Bits quantiques : l’union des photons fait la force !
Des chercheurs et chercheuses ont montré que des codes correcteurs d’erreurs quantiques, absolument nécessaires au fonctionnement des futurs ordinateurs quantiques, sont déjà réalisables en laboratoire en utilisant des propriétés collectives des photons.
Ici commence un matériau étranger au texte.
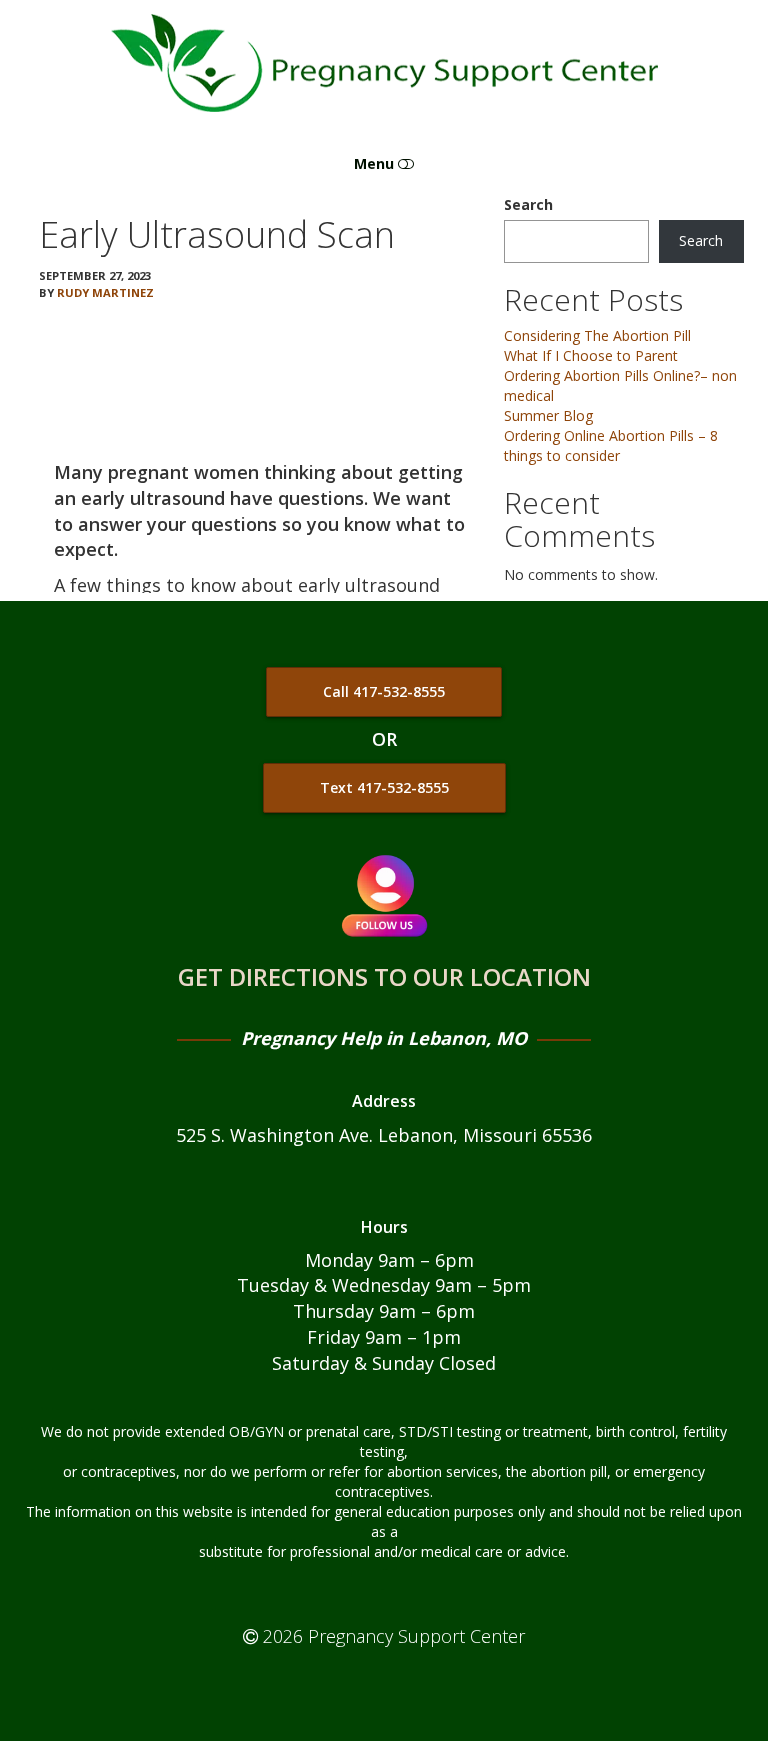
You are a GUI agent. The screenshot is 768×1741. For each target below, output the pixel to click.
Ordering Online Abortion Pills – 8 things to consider (611, 445)
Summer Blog (548, 415)
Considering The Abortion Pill (597, 335)
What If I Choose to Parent (591, 355)
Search (528, 204)
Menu (376, 163)
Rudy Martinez (105, 292)
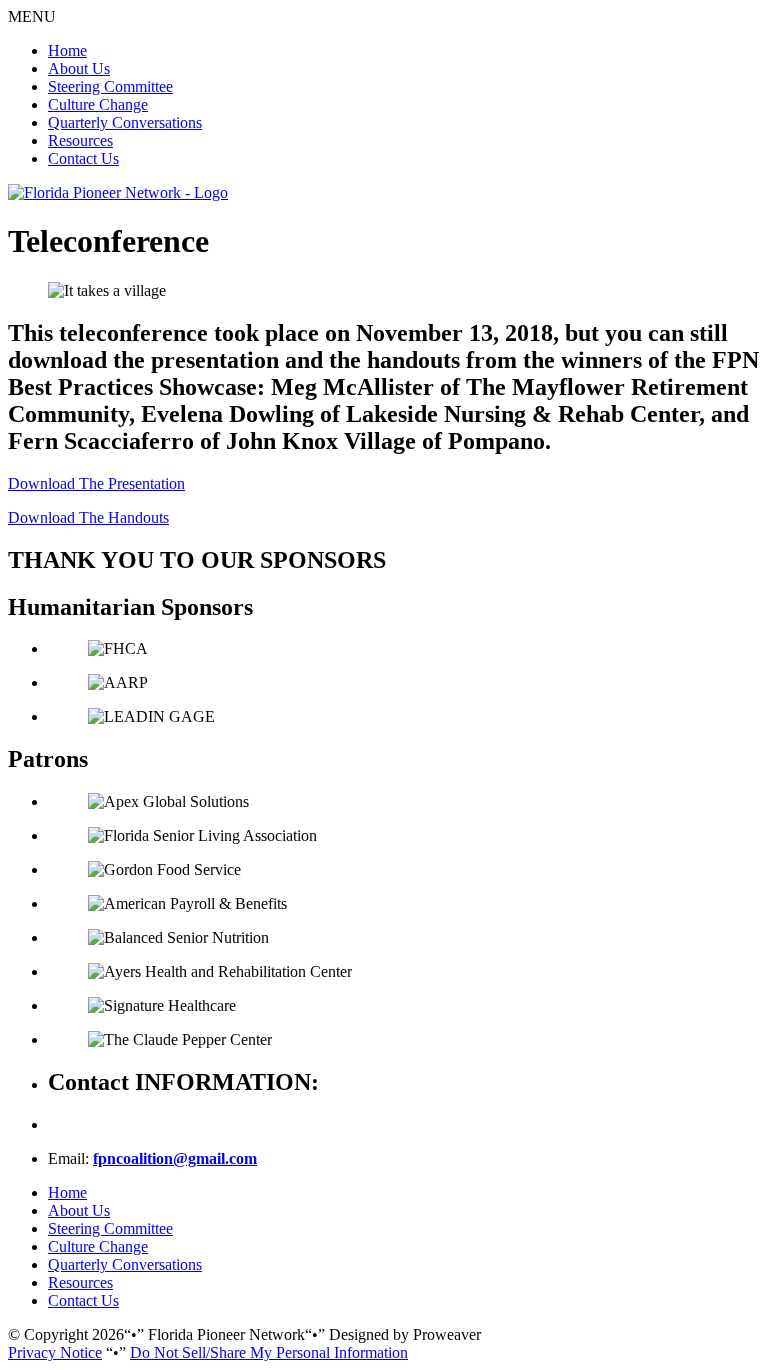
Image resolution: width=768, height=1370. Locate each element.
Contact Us (83, 158)
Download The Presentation (96, 483)
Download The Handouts (88, 517)
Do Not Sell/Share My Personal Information (269, 1352)
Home (67, 50)
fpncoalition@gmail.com (175, 1158)
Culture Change (98, 104)
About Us (79, 68)
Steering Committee (110, 86)
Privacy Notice (55, 1352)
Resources (80, 140)
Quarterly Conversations (125, 122)
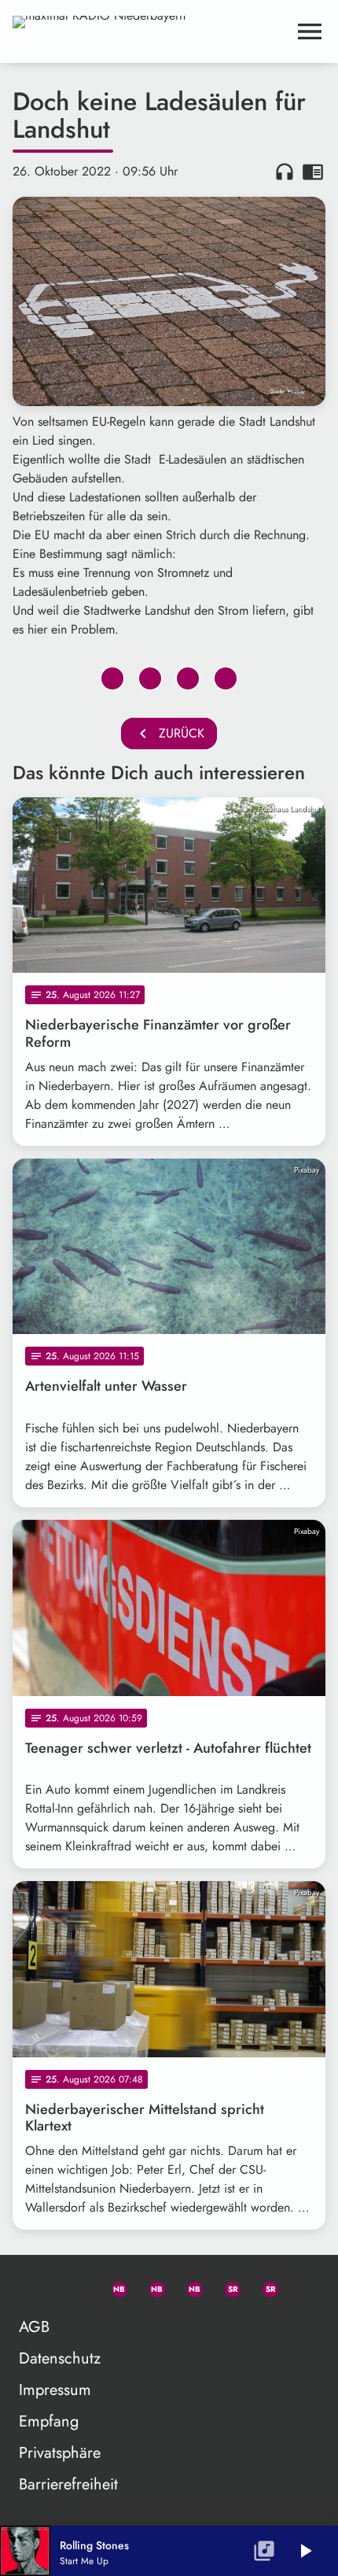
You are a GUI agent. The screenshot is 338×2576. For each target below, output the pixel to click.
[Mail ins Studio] (37, 2286)
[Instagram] (187, 2286)
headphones (285, 172)
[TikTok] (301, 2286)
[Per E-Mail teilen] (225, 678)
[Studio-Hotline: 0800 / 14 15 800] (74, 2286)
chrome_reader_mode (313, 172)
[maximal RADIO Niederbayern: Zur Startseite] (150, 31)
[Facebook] (150, 2286)
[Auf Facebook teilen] (112, 678)
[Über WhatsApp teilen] (187, 678)
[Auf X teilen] (150, 678)
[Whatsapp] (112, 2286)
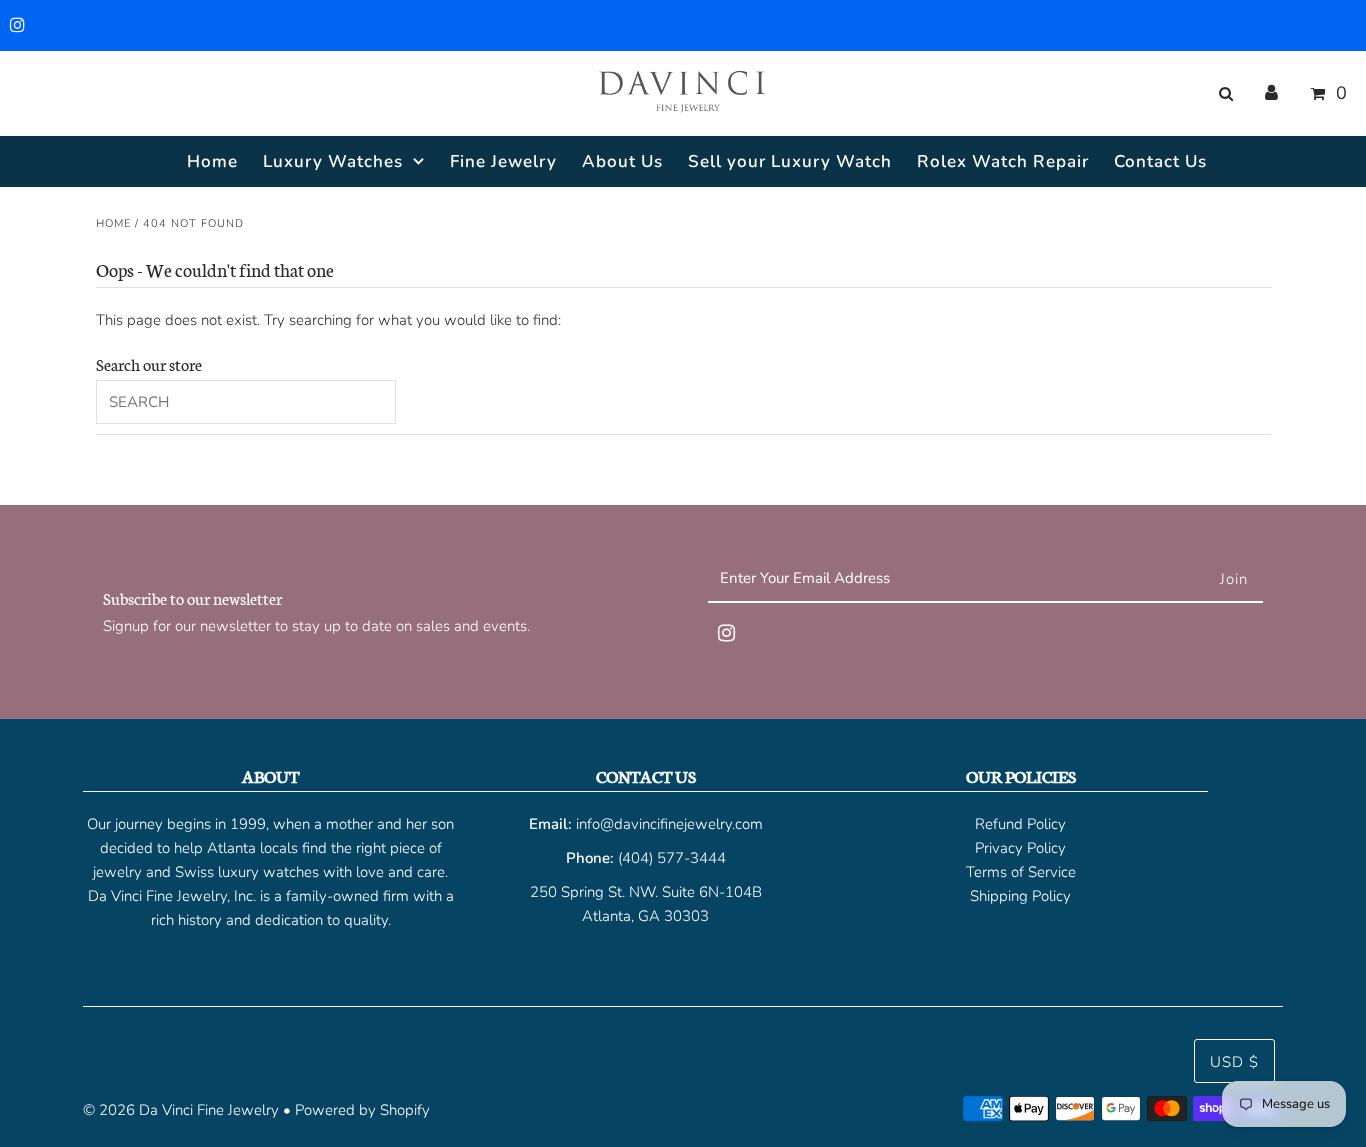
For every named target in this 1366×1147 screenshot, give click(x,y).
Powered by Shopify (362, 1110)
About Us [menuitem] (622, 161)
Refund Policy (1020, 824)
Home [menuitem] (212, 161)
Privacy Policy (1020, 848)
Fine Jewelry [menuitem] (503, 161)
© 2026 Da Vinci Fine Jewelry (181, 1110)
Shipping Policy (1020, 896)
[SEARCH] (1222, 94)
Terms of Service (1021, 872)
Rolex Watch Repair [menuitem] (1003, 161)
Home (113, 223)
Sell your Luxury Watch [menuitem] (790, 161)
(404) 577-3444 (672, 858)
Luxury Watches (333, 161)
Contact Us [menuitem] (1160, 161)
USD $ (1234, 1062)
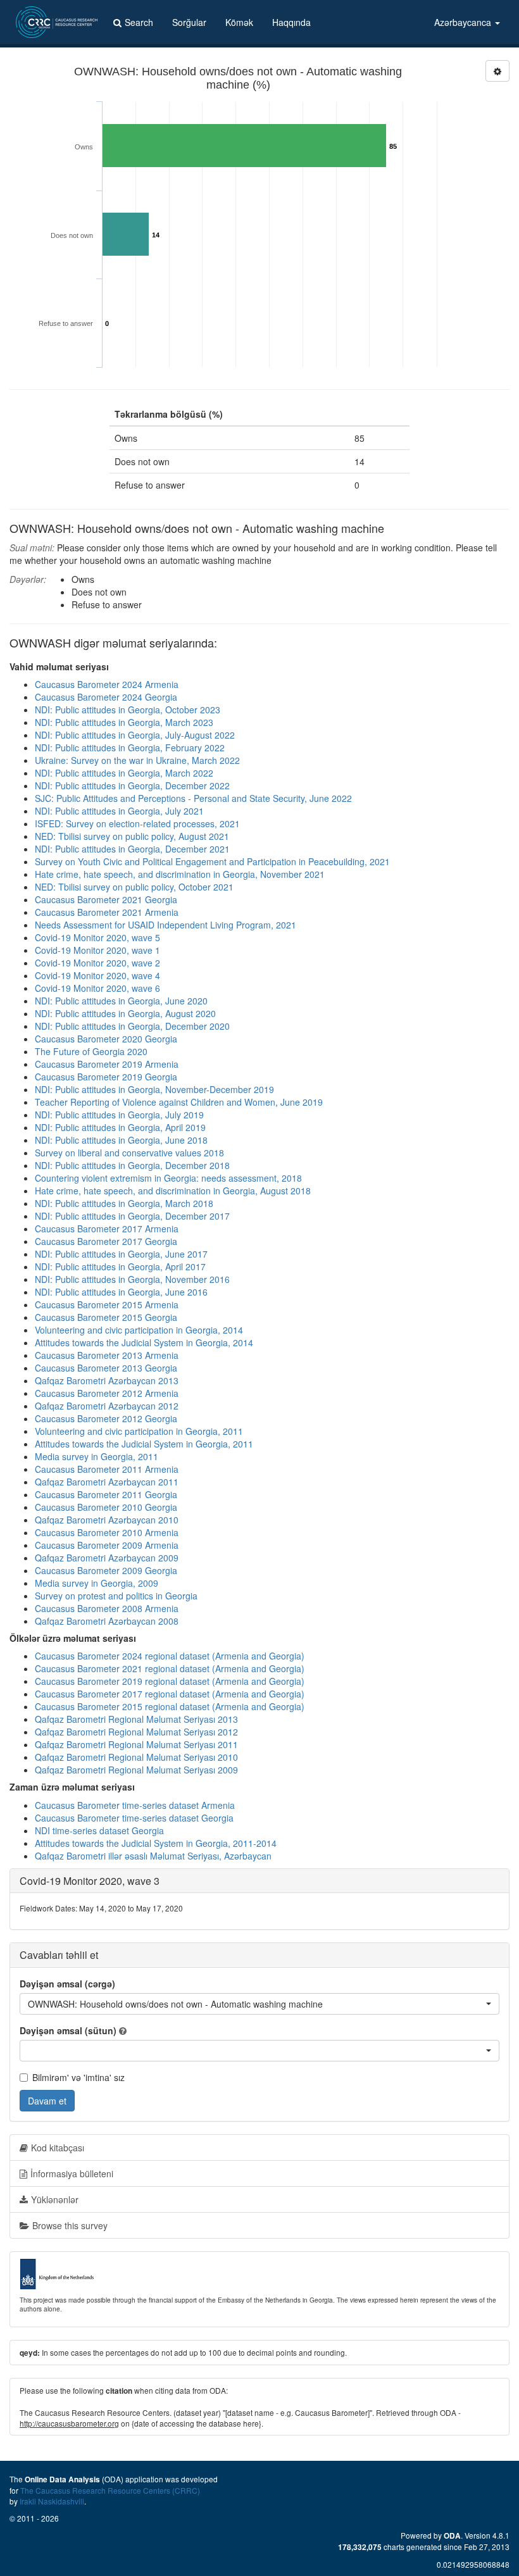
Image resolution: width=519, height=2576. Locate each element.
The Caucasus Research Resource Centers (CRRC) (110, 2490)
De tous les supports susceptibles de transmettre de l’information, la lumière est bien évidemment le plus rapide, et l’utilisation de ses propriétés quantiques peut de surcroît en faire un moyen de communication inconditionnellement sûr. L’encodage de l’information quantique dans la lumière passe par la définition de bits quantiques, ou qubits, ces fameuses briques de base du calcul quantique. Cependant, que ce soit en communication ou en calcul quantique, l’information quantique est extraordinairement fragile, et des erreurs de manipulation, des pertes de photons, ou le couplage entre la lumière et des champs parasites peuvent détruire l’information quantique.
Pour contrer ces effets, les chercheurs et chercheuses en informatique et en physique ont développé des stratégies, comme par exemple les codes correcteurs d’erreurs quantiques. Inspirés de leurs homologues classiques, les codes quantiques se basent sur la redondance, à travers le codage de l’information dans des états quantiques comprenant plusieurs qubits (au lieu d’un seul), et la mesure de leurs propriétés collectives -comme par exemple leur parité. Dans le cadre de l’optique quantique, ces codes reposent sur la production d’états complexes qui donnent des informations sur la dégradation de l’information qu’ils portent, lorsqu’ils sont mesurés astucieusement. La réalisation expérimentale de tels états est cependant difficile, malgré leur importance et leur intérêt.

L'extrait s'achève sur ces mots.